Studio album by Jennifer Thomas
- Released: 12 October 2018
- Genre: Classical music, crossover music, Cinematic music
- Label: Tickled Ivory Music ASCAP
- Producer: Jennifer Thomas, Glen Gabriel

= The Fire Within (Jennifer Thomas album) =

The Fire Within is the sixth album by American pianist Jennifer Thomas. It was released on 12 October 2018, debuting in the Billboard classical music charts at number 3, at number 2 in the classical crossover music chart and 25 in the Heatseekers chart.

==Development==
The album was recorded using Abbey Road Studios, London; Opus 4 Studios, Bothell, Washington; the Yamaha Entertainment Group, Franklin, Tennessee; Glen Gabriel Music Studios, Stockholm; and Tickled Ivory Music Home Studios, Sequim, Washington.
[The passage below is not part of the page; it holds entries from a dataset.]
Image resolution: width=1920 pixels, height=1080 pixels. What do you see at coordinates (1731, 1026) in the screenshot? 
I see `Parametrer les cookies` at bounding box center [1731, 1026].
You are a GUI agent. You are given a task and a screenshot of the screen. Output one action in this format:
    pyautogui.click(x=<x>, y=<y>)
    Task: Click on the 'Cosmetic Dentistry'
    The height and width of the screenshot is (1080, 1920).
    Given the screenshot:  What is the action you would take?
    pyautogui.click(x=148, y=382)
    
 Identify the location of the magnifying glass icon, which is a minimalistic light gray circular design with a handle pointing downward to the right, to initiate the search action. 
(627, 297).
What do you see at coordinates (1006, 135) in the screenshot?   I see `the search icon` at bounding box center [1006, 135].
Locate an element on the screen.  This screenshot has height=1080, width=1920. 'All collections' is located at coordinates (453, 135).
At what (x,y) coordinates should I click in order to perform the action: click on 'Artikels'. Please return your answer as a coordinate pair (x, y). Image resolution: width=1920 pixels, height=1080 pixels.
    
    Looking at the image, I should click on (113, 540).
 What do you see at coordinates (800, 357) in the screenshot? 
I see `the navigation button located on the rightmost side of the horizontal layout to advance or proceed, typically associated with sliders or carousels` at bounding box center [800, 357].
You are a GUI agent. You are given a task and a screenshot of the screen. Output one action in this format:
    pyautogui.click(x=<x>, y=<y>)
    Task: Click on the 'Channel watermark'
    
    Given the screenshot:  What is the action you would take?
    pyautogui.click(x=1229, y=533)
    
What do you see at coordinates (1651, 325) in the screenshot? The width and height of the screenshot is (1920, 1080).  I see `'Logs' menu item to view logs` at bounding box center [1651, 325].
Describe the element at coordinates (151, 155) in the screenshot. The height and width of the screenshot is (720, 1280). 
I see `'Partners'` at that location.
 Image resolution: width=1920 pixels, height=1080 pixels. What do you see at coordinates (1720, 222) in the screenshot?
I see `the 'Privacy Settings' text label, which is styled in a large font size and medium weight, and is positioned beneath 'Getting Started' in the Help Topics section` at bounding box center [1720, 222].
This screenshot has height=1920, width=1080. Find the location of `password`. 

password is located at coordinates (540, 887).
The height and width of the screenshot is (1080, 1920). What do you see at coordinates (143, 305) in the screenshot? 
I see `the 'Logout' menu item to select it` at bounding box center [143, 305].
It was co-produced with Glen Gabriel and mixed by six-time Grammy-award-winning audio engineer Brian Vibberts.

==Track listing==

The Fire Within track listing
| No. | Title | Writer(s) | Length |
|---|---|---|---|
| 1. | "The Fire Within" (featuring Thomas and the Rogue Pianist (dual piano)) | Thomas and Kimberley StarKey | 5:21 |
| 2. | "Awakening" (featuring Thomas (piano) and Tina Guo (cello)) | Thomas | 5:01 |
| 3. | "Girl in the Mirror" (featuring Thomas (piano) and Rose Johnson (flute)) | Thomas | 3:48 |
| 4. | "Rise of the Phoenix" (featuring Thomas (piano)) | Thomas with themes from the Firebird Suite by Igor Stravinsky | 4:04 |
| 5. | "Ascension" (featuring Thomas (piano and violin)) | Thomas | 4:26 |
| 6. | "Soaring" (featuring Thomas (piano and Eurielle (vocals)) | Thomas | 5:31 |
| 7. | "Because of You" (featuring Thomas (piano)) | Thomas with themes from Paganini by Rachmaninoff | 4:15 |
| 8. | "Believer" (arranged by and featuring Thomas (piano)) | Dan Reynolds, Imagine Dragons | 4:12 |
| 9. | "Time" (arranged by and featuring Thomas (piano)) | Hans Zimmer | 4:38 |
| 10. | "Glorious" (featuring Thomas (piano)) | Thomas | 3:47 |

== Personnel ==
Musicians
- Jennifer Thomas
- Kimberly StarKey, also known as The Rogue Pianist (piano)
- Tina Guo (cello)
- Eurielle (vocals)
- The English Session Orchestra, Abbey Road Studios, London
- Session players from the Ensign Symphony Seattle

Production
- Produced by Jennifer Thomas and Glen Gabriel
- Orchestration Glen Gabriel
- Engineered by Brian Vibberts
- Additional engineering by Ryan Nelson
- Mastered by Cristofer Stannow

==Preview==
- In July 2018 the album was previewed with the Ensign Symphony & Chorus at a live Benaroya Hall Seattle concert.